Hace unos días, entré a formar parte del club de las personas que tienen rota la pantalla de su smartphone. Fue un shock curioso del que hasta ahora no empiezo a reponerme. Si hace años, cuando mi primer móvil, un Nokia tan duro como un ladrillo, se me caía al suelo, tenía que apartar los pies para que no me machara un dedo o tenía que rezar para que no rompiera una baldosa, ahora, desde que los móviles finos, ligeros y con pantalla táctil nos han invadido, cada vez que se me cae el teléfono, lo único que me queda es desear que aparezcan pocas rayas atravesando la pantalla de un extremo a otro.
Raro es el día que no me encuentro a alguien con el móvil en la mano con el cristal de su pantalla estallado. El mío, en el último mes, ha caído de múltiples maneras: llevándome el cable por delante cuando se estaba cargando, por culpa de la vibración en la mesilla de noche al ponerlo en modo despertador, por llevarlo en un bolsillo del pantalón demasiado pequeño o, simplemente, porque se me ha resbalado de las manos. Sin embargo, cuando ha dado tantos porrazos y has tenido la suerte de que siempre ha caído con la pantalla hacia arriba, empiezas a creer que tu frágil aparato es inmune, te relajas y es entonces cuando se te cae de la forma más chorra posible y, sin esperar encontrarte la pantalla rajada de un extremo a otro y con varias estrías, te llevas una sorpresa tan grande que te deja sin capacidad de reacción.
Después, lo que queda es acostumbrarse a ver las fotos con rayitas, como cuando veíamos los partidos de fútbol en Canal Plus codificados, acostumbrarse también a la textura de las rajitas, que dan sensación de relieve en los dedos de tu mano, y vivir con el miedo a que se vaya partiendo poco a poco la pantalla y se vaya despedazando.
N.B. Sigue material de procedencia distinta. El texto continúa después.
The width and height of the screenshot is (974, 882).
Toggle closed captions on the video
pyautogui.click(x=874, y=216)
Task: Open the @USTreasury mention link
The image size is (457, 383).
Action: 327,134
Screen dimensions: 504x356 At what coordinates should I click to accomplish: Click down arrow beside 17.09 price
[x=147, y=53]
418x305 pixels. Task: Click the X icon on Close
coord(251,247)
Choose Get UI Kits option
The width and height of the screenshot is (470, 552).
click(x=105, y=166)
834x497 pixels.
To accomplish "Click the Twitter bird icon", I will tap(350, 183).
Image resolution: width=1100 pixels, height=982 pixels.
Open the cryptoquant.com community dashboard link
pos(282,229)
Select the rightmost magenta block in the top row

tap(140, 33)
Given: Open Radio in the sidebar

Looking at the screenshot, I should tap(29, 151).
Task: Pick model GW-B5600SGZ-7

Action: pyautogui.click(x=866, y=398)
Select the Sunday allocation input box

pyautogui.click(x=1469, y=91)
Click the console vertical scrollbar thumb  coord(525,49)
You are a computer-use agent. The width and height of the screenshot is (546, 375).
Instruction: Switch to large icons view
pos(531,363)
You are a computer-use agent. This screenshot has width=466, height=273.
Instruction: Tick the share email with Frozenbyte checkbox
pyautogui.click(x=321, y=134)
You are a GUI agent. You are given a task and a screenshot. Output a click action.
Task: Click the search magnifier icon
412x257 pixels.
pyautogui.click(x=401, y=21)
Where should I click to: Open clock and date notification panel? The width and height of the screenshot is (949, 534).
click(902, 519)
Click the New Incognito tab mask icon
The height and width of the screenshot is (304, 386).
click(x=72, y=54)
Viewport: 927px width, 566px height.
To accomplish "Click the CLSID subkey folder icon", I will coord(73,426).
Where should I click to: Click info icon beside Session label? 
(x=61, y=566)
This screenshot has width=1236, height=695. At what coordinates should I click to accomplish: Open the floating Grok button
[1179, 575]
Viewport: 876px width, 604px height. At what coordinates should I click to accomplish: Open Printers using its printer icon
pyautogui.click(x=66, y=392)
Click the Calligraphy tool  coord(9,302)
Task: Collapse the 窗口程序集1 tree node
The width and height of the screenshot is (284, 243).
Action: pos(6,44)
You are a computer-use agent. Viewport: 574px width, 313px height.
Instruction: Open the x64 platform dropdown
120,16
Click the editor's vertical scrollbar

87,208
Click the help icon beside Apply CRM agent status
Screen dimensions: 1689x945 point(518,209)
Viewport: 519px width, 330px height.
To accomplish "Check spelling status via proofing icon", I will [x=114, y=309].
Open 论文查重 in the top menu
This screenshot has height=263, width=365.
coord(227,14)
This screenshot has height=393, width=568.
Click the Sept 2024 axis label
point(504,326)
Un buen móvil, hace diez años, que puede ser más o menos la época por la que yo tuve el primero, no superaba los 100 euros, y eran tan resistentes que tenías que cambiarlos por aburrimiento, pues jugar al Snake llegaba a resultar repetitivo por mucho que pusieses niveles complicados. Aún hoy día, algunos seguimos teniendo esos móviles en casa y se siguen encendiendo. En cambio, los móviles de ahora son tan caros como malos. En las compañías telefónicas te hacen firmar una permanencia de 24 meses y muchos de ellos no duran ni la mitad con vida. De hecho, a mí me quedan más de tres cuartas partes de la permanencia por cumplir y ya puedo adaptarme a ver la pantalla de mi móvil durante año y medio como si estuviese codificada la imagen y a tener cuidado para no ir perdiendo trozos de pantalla por otros golpes, que seguro que los va a tener por mucho que tenga cuidado.